┌─ TEKS YANG DISEDIAKAN

Ada pertanyaan, kenapa para sahabat yang lain mempunyai dorongan untuk menuliskan Al-Qur'an tanpa diperintah oleh Nabi? diantara beberapa faktor yang mendorong mereka ialah: 1) Memback-up hafalan yang telah dilakukan oleh Nabi dan para sahabatnya, 2) Mempresentasikan wahyu dengan cara yang paling sempurna, karena bertolak dari hafalan saja para sahabat tidak cukup karena terkadang mereka lupa atau Sebagian dari mereka sudah wafat, karean sahabat juga manusia yang tidak luput dari kesalahan dan kelupaan. Adapun tulisan ayat-ayat tersebut akan tetap terjaga walaupun pada masa Nabi al-Qur'an tidak ditulis ditempat tertentu. Mulai sejak itu, muncul adanya tradisi penulisan AL-Qur'an di kalangan sahabat, karena praktik tradisi ini menyebabkan Nabi Muhammad SAW melarang orang-orang menulis Al-Quran dengan kertas yang sama agar tidak tercampur aduk serta kekeliruan.
Bahkan demi menjaga kemurnian Al-Quran agar tidak bercampur dengan syair arab, hadist atau lainya, Nabi SAW melarang para sahabat menulis sesuatu selain AL-Quran. Larangan tersebut berbunyi:
Diceritakan dari Abu Sa'id al-Khudri bahwa Rasulullah bersabda "Jangan kalian menulis (selain Al-Qur'an) dariku. Barang siapa yang menulis dariku selain Al-Qur'an hendaknya ia menghapusnya" (HR Muslim). Menurut Imam An-Nawawi, larangan ini berlaku ketika dikhawatirkan tulisan yang bukan Al-Quran tercampur menjadi satu dengan Al-Quran, sehingga seseorang tidak bisa membedakan mana yang Al-Quran dan mana yang bukan. Sedangkan jika tidak ada kekhawatiran tersebut maka diperbolehkan. Lebih tegas lagi, Imam Ibn Hajar al-'Asqalani menandaskan bahwa larangan tersebut berlaku pada masa turunnya wahyu (Waqt nusul al-Quran) karena khawatir Al-Quran bercampur dengan yang lainnya. (Ahmad Mubarak, dkk. 2022). Ditambahkan lagi oleh Muhammad Talhah AlFayyad mengutip dari  Al- Hafidz as-Sakhawi mengatakan, "Larangan menulis hadits maksudnya adalah larangan menulis hadits bersama Al-Qur'an dalam halaman yang sama. Hal ini dikarenakan para sahabat mendengarkan takwil mengenai ayat yang diturunkan dan terkadang mereka menuliskan takwil tersebut bersamaan dengan penulisan ayat Al-Qur'an. Maka Rasulullah melarang para sahabat melakukan hal tersebut karena khawatir tercampur diantara penulisan Al-Qur'an dan hadits (Arifin, 2018).

└─
┌─ BAHAN YANG DISEDIAKAN

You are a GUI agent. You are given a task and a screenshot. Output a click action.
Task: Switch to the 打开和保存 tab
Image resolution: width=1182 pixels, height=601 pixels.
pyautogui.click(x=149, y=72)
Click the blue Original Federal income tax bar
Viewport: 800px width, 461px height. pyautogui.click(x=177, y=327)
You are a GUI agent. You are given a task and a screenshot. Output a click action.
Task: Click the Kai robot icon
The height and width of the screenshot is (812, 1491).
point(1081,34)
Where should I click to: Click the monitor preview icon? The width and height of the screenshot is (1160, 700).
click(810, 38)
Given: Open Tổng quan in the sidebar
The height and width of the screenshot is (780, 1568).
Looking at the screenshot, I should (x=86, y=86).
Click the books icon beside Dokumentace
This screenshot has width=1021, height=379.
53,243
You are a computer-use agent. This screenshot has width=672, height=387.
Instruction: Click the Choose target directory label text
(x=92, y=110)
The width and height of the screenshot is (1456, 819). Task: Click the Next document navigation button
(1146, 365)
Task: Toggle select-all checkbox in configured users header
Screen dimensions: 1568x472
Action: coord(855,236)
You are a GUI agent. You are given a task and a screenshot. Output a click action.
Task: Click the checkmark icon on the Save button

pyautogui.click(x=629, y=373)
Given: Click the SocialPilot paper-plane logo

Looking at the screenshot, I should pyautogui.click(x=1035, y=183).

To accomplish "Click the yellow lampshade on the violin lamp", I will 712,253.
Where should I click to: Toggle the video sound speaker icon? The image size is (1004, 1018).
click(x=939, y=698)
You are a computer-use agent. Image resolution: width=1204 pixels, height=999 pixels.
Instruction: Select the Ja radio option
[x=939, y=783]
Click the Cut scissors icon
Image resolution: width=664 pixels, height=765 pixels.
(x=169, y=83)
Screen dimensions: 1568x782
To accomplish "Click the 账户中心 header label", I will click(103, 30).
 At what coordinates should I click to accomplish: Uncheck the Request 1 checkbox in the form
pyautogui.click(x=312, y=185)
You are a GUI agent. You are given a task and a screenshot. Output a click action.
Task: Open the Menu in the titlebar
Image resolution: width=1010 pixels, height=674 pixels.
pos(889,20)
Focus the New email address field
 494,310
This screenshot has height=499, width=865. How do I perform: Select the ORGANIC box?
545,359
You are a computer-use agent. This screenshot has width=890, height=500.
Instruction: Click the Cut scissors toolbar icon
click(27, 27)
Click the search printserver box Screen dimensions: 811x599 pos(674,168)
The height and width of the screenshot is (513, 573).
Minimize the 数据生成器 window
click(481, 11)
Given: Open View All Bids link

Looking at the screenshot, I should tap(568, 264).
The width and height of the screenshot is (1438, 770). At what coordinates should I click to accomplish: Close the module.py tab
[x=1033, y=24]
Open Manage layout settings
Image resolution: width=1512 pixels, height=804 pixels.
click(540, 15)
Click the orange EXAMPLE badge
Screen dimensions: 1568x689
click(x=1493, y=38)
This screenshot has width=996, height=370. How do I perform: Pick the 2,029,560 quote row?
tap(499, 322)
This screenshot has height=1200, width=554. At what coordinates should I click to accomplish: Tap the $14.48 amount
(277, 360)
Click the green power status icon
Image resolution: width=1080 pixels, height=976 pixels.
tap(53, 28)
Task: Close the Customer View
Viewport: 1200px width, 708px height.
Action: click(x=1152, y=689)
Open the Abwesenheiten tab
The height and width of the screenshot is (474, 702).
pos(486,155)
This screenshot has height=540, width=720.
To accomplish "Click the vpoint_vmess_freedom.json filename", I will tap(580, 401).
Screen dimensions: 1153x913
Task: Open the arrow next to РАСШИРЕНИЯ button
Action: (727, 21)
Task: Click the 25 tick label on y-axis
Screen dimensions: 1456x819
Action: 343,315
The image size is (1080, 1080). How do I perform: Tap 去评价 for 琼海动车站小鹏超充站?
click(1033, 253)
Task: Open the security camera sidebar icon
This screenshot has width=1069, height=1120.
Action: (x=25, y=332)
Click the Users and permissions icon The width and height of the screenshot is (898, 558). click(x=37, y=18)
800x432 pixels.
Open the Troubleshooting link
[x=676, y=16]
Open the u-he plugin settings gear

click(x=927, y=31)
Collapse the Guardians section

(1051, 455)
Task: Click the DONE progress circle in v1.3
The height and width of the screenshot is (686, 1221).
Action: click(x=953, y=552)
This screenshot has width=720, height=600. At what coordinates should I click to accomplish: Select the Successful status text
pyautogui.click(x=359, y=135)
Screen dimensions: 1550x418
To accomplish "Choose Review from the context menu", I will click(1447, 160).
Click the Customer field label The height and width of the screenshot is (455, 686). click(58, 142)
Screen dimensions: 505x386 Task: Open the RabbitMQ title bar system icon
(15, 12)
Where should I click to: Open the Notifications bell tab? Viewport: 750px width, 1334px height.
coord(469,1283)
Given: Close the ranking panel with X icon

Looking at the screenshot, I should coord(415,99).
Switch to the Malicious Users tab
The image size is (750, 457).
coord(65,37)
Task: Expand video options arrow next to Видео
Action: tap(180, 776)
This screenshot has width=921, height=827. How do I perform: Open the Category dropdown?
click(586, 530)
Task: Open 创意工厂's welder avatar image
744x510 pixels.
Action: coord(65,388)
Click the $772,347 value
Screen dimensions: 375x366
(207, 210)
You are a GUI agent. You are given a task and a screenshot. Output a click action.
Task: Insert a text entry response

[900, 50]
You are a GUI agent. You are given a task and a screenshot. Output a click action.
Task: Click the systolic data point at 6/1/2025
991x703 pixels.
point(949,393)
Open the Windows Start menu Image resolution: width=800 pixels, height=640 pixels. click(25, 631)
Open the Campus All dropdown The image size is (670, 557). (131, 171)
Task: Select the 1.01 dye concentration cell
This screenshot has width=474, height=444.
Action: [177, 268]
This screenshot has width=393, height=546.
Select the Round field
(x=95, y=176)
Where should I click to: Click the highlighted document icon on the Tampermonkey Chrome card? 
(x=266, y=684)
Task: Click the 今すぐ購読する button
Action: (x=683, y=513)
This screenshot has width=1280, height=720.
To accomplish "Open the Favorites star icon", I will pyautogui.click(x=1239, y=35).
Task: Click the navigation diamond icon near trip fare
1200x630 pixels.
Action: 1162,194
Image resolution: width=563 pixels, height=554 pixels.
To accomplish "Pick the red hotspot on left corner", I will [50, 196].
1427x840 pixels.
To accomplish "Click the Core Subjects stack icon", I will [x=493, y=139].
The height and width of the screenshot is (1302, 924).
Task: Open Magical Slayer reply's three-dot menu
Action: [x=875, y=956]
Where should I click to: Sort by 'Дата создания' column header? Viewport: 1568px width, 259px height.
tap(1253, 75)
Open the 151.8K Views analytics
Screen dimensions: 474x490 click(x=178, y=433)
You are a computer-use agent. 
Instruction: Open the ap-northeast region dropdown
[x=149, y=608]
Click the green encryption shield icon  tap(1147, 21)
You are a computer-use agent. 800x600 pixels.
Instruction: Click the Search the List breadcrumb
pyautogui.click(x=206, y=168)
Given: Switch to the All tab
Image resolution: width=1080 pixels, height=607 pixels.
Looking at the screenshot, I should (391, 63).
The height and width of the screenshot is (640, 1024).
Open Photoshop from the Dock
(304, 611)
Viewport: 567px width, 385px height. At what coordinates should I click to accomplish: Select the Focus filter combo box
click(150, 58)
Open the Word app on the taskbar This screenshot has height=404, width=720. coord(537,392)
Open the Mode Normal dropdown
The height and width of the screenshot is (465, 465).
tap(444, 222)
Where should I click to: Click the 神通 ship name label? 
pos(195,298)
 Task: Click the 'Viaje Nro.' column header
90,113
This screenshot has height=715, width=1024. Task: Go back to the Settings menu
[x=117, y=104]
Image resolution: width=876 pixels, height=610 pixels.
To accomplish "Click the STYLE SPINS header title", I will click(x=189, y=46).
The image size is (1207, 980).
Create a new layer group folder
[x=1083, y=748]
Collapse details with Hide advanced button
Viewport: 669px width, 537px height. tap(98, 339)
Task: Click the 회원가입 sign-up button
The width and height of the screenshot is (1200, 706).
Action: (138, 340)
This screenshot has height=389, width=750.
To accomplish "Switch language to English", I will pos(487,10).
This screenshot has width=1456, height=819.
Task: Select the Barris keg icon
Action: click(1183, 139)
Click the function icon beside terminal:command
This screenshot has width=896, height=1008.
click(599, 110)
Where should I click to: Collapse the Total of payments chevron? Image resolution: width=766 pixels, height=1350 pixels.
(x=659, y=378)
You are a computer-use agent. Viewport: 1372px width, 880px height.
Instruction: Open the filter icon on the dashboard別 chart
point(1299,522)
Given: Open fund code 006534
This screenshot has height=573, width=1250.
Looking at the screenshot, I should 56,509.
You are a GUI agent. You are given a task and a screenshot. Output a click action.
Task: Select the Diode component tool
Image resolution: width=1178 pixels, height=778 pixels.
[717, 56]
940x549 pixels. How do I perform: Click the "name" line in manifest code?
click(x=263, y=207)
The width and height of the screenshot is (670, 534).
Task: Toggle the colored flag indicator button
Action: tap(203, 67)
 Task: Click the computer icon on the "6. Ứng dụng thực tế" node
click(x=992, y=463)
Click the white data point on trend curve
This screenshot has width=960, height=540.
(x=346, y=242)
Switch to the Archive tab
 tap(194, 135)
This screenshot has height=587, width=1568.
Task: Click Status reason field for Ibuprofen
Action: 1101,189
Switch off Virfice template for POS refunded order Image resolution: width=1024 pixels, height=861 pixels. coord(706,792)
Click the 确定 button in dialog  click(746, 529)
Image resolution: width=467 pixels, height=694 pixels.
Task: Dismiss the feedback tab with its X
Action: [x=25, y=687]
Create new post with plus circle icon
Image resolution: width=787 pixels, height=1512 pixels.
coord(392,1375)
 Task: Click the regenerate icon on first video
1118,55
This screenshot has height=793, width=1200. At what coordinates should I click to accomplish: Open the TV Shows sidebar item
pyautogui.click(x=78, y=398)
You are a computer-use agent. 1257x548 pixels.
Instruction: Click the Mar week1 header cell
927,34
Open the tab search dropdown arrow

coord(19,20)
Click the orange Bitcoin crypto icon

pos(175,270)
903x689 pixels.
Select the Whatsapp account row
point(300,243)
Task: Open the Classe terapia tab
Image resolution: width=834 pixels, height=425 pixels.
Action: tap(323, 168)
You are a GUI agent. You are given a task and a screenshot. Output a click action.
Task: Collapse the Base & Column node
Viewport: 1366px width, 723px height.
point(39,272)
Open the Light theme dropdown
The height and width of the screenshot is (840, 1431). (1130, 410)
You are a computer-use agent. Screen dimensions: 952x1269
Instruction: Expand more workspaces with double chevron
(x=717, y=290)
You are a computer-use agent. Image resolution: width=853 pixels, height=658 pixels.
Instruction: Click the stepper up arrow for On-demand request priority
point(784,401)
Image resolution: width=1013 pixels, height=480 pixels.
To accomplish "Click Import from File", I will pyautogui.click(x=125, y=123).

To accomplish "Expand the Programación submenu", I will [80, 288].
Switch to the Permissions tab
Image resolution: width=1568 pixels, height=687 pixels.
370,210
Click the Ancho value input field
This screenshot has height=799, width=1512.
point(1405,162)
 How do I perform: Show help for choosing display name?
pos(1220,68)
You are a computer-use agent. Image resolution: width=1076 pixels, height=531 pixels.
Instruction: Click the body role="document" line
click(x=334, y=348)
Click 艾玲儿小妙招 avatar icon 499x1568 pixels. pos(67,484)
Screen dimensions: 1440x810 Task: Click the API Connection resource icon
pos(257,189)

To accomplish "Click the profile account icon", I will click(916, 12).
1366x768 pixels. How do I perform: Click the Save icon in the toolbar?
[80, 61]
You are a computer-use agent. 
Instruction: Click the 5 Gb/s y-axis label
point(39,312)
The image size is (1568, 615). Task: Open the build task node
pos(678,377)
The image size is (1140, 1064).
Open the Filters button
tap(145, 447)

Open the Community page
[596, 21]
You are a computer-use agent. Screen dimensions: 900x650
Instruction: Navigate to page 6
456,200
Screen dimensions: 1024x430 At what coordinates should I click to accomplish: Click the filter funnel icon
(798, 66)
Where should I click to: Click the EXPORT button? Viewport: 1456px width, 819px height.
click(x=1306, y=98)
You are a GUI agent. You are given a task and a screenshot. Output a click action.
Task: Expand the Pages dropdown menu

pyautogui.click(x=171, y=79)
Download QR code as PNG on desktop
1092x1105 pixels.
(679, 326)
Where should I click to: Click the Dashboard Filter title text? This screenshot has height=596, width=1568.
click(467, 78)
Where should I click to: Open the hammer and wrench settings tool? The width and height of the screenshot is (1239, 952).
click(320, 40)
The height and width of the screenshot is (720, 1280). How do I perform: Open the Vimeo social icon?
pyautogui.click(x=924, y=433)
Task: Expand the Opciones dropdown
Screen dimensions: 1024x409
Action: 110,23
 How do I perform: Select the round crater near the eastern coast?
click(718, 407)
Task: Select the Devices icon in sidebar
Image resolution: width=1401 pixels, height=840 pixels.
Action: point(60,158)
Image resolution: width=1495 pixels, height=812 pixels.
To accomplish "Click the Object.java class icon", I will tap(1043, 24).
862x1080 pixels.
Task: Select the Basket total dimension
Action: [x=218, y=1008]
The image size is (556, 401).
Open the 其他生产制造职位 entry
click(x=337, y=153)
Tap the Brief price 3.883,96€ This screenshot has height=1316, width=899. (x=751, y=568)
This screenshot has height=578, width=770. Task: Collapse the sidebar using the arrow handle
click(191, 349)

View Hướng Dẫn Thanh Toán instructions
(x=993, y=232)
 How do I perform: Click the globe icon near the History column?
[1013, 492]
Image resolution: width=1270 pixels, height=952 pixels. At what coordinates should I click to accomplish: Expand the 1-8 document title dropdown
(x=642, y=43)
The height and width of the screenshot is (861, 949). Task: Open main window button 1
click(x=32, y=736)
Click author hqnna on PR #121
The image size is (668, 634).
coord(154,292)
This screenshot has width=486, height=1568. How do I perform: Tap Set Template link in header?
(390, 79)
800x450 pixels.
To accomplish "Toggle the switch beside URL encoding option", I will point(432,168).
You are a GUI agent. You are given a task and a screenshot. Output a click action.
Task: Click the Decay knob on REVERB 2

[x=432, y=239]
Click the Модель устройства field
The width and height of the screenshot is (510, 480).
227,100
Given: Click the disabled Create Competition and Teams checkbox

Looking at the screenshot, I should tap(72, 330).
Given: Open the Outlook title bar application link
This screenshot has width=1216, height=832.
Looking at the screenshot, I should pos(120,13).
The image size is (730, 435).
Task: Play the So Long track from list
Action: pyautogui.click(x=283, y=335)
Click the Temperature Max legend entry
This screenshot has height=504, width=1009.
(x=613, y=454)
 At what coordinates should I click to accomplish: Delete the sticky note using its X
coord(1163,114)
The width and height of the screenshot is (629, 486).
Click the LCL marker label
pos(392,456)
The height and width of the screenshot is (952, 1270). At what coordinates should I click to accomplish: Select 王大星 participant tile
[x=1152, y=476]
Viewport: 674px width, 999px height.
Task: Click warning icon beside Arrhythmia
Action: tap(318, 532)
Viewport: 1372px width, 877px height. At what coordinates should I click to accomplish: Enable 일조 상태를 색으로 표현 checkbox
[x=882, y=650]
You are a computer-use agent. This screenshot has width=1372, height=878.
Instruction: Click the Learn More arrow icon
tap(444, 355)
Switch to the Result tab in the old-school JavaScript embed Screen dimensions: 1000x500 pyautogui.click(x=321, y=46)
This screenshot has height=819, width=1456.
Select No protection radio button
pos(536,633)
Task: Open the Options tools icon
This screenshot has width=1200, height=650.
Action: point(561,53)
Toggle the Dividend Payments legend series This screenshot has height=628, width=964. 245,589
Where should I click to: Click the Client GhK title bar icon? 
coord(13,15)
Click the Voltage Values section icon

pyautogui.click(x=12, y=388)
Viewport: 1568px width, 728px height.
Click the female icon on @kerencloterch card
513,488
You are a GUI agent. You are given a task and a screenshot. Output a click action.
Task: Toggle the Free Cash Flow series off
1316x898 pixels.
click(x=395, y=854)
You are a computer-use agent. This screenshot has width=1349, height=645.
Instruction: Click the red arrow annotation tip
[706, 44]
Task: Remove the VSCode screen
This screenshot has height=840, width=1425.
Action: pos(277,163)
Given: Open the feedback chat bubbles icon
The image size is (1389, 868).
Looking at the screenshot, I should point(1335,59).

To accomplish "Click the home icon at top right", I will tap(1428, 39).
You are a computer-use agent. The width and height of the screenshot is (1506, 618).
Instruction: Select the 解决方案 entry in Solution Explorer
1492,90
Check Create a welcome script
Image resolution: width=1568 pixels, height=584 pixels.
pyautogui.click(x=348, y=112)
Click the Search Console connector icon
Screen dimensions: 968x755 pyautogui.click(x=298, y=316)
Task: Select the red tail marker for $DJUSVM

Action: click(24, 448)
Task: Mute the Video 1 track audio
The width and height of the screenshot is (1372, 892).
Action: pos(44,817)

└─

> [KETENTUAN LATIHAN]:
1. Jawab pertanyaan berikut berdasarkan teks tentang penulisan Al-Qur'an.
(a) Apa faktor pertama yang mendorong para sahabat menuliskan Al-Qur'an tanpa diperintah Nabi?
(b) Dari siapa diceritakan sabda Rasulullah "Jangan kalian menulis (selain Al-Qur'an) dariku"?
(c) Menurut Imam Ibn Hajar al-'Asqalani, pada masa apa larangan tersebut berlaku?
2. Lanjutkan teks tentang penulisan Al-Qur'an, dimulai setelah kalimat terakhirnya.

> [HASIL TUGAS]:
1.
(a) Untuk mem-back-up hafalan yang telah dilakukan oleh Nabi dan para sahabatnya.
(b) Dari Abu Sa'id al-Khudri.
(c) Pada masa turunnya wahyu (Waqt nusul al-Quran).

2.
Jika disimpulkan terkait hadist yang menyatakan adanya larangan penulisan Hadist itu ada beberapa sebab: 1) Khawatir adanya campur aduk antara ayat al-Qur'an, hadist, dan lainnya, 2) Larangan penulisan tersebut ketika pada halaman yang sama, 3) Hadist yang diriwayatkan oleh Abu Sa'id al-Khudri itu berderajat mauquf 'alaih yang artinya disandarkan kepada sahabat, maka dari itu hadis ini tidak boleh digunakan sebagai dalil larangan menulis hadist, 4) Sebagian ulama mengatakan larangan menulis hadist ditunjukan kepada orang yang kuat hafalannya, sedangkan kebolehan menulis hadist ditunjukkan kepada orang yang lemaj hafalannya, 5) Larangan menulis hadis itu bersifat umum, sedangkan kebolehan dalam menulis hadis diperuntukkan kepada orang yang mempunyai keahlian, ketelitian dalam menulis. Dari sebab-sebab ini bisa dijadikan rujukan terhadap orang-orang yang hendak menulis hadist, karena larangan tersebut memiliki spesifikasi tersendiri.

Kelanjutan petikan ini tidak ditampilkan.